Currently, only Crestron builds a full (sanctioned) app-within-an-app that exposes the full Sonos UI in its home-automation interface, which may be why it is the only automation company mentioned in the Sonos S-1 under this headline:
We partner with third-party developers, including home automation integrators such as Crestron. These partners are building new applications and services on top of the Sonos platform, increasing customer engagement and creating new experiences for our customers.
We wonder: Does Sonos sell direct to consumers when the app is embedded in the Crestron interface by the integrator who sold the Sonos system in the first place?
Still, Sonos is at least open when it comes to most other services, as CEO Patrick Spence notes in the report:
A Commitment to Being Open
One of the most foundational and enduring commitments we make at Sonos is our commitment to being open. The reason why is simple: we don’t want to limit our customers’ sonic world. We want to broaden it. So we’ve built a software platform that enables hundreds of partners and gives our customers unparalleled freedom of choice. Across music services, audiobooks, television and video content, podcasts, voice service and home automation, our software ensures consistency of experience while our hardware delivers unparalleled sound quality.

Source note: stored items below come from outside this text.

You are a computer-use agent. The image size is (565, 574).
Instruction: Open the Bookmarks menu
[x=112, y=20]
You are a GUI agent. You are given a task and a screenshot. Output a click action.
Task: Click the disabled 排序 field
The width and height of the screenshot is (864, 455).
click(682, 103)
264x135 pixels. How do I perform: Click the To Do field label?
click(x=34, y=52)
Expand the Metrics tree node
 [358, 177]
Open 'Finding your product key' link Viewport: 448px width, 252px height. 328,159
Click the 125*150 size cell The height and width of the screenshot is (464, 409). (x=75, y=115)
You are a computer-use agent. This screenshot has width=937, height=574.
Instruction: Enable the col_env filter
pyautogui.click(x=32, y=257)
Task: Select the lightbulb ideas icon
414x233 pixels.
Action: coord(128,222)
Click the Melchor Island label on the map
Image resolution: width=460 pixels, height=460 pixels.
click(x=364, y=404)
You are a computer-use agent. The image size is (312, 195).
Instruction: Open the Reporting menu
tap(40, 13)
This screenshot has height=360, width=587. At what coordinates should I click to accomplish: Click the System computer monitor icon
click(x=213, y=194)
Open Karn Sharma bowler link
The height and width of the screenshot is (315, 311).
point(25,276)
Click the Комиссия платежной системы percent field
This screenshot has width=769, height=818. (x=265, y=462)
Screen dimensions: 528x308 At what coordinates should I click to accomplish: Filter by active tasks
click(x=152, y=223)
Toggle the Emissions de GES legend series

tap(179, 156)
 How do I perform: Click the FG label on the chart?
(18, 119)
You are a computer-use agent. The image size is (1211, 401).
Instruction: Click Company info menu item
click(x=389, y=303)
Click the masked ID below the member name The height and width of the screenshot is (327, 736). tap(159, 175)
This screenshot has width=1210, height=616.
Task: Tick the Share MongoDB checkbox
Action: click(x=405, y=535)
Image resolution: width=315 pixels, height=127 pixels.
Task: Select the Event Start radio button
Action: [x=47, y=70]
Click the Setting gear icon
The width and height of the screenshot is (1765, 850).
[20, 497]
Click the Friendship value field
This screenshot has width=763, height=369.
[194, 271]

Our system is not—and never will be—an entry gate into a walled garden. We’re deeply committed to keeping Sonos open to every voice assistant, streaming service and company that wants to build on our platform. This approach is unique in our industry, and it requires substantial investment and longterm thinking. More than half of our product development team are software developers focused on building a platform that remains open, integrates with multiple services and improves over time. We believe this approach will deliver the best outcome over the long run for customers and investors alike.